The Second Half of PR: Relations
This week, I'm turning the tables and telling you what we and other news media want and need to help us better serve our purpose.
As with any business, news is about relationships. It's not about submitting a press release and hoping it runs or even following up with a phone call afterward. Good PR is calling up the target publication for introduction, finding out who can help you and developing a relationship with that person-if possible, before the first press release goes out. Do some research before hand, such as checking out the publication's Web site to determine the audience, the types of stories it runs and a basic idea of the format. Few things are more annoying than getting a call from a PR person, who obviously has no clue about your publication, saying, "We're interested in getting into your December issue." Not only is Credit Union Times is a weekly publication, it provides updates throughout the day everyday at cutimes.com.
Don't be afraid to ask questions about the requirements and preferences of the individual publications.

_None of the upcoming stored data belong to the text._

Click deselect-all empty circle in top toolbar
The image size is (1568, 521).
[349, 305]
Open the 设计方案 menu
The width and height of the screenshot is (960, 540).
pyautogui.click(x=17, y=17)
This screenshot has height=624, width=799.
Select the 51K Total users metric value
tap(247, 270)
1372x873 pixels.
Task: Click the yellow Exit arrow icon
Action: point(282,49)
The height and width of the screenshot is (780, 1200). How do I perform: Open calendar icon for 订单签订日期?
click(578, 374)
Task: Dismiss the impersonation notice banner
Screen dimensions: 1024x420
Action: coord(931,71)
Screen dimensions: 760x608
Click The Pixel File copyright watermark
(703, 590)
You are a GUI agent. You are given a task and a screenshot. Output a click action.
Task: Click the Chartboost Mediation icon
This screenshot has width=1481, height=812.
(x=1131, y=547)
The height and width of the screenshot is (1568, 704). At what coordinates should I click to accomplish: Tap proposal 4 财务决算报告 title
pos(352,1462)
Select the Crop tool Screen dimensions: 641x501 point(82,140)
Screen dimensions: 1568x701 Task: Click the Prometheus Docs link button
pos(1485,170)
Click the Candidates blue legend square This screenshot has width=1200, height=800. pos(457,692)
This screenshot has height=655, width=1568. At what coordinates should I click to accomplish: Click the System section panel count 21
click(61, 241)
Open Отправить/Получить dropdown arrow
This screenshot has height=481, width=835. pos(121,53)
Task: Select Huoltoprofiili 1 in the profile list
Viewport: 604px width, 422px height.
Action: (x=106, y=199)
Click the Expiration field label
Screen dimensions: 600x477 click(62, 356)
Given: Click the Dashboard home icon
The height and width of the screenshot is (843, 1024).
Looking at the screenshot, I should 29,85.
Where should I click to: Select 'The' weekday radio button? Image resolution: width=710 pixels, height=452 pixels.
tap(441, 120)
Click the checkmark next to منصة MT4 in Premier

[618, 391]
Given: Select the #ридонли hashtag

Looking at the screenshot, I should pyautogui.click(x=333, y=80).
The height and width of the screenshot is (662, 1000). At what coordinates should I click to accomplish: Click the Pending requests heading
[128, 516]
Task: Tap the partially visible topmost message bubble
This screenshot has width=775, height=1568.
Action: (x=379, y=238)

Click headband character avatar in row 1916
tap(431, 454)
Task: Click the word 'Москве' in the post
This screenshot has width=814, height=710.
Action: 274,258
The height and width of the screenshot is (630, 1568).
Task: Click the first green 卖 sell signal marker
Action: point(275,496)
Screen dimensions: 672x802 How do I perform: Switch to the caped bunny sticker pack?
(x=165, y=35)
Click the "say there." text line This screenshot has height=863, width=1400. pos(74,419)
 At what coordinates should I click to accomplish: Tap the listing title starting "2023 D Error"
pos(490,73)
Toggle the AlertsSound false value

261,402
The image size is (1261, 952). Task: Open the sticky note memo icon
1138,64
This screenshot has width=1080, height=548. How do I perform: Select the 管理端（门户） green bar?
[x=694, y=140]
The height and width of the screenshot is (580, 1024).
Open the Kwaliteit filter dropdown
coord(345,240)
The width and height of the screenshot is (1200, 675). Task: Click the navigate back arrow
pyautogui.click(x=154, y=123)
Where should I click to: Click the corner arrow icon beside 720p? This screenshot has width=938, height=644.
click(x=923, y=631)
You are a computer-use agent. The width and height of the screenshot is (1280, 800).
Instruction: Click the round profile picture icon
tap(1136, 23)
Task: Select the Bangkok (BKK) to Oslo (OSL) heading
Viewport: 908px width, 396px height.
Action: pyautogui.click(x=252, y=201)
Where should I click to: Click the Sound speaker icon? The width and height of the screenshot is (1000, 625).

Asking about deadlines, offering up artwork with stories and discussing the readership are all things that will make editors and reporters happy because you're helping them while helping yourself.
Becoming a regular source for the media is not all about getting your story out; the behind the scenes legwork is crucial to building a solid working relationship with the media. Don't only (or always) call when there is a particular piece of news you want to get out. Offer up trends you're seeing that the publication might be interested in covering and provide news tips on something big that might be happening.
Another way to reach the hearts and minds of the media is to provide exclusive story ideas. Nothing fires up the media more than the promise of a good story that will not be appearing anywhere else.
Notice I said "good." Good means a lot of things: original, of interest to the readership and something that touches on a bigger picture or trend is a solid start. Identifying how this qualifies with a particular publication goes back to the relationship built. Know which reporter covers the news beat that you are looking to break into and develop a rapport. If possible, meet in person in an office or get out to a less formal setting, like a coffee shop to ease the natural tensions of meeting new people and between PR and the press.
Also, know the value of your news to various media. The fact that your credit union donated $500 to a scholarship program warrants less attention from Credit Union Times, but might be of high interest to your local Anytown Courier-Gazette.
But pitching a story on XYZ credit union's amazing auto loan growth with ridiculously low delinquencies would be greatly appreciated by business publications. Be ready to quantify those figures in dollars and ratios. Readers want to know how and why, and if they can duplicate the results at their credit union or business. If you're a credit union vendor, make CU clients available to discuss the pros, and possible cons, of a new product.
Then again, there are times when the media comes knocking at your door, and a lot of times, it's when business is not going so well. A credit union might have a high concentration of delinquencies in business loans or your CEO have gotten caught with a hand in the cookie jar. Don't ignore that reporter's call thinking it will go away-the story will run with or without you. Reporters and readers will appreciate directness. Explain what happened, and how the credit union is fixing the problem.
Particularly if you have some unflattering news that you know could come up, have a PR plan in place. Being proactive will help you frame the situation, meet reporters' deadlines and demonstrate that you are a reliable source in good and bad stories.
Don't blame the media for negative news stories. Reporters are just doing their job to educate their audience on what is going on around them. Usually, if you take yourself out of the picture, you can see the story is legitimate.
In addition to knowing the reporters, being proactive also means studying publications' editorial calendars if they have one. The subject of our Special Report this week is CUSOs (pages 22-24). All of our scheduled Special Reports are clearly spelled out in the editorial calendar on our Web site, so you can come up with a specific story idea regarding a particular topic, find the reporter responsible for it and pitch a PR home run.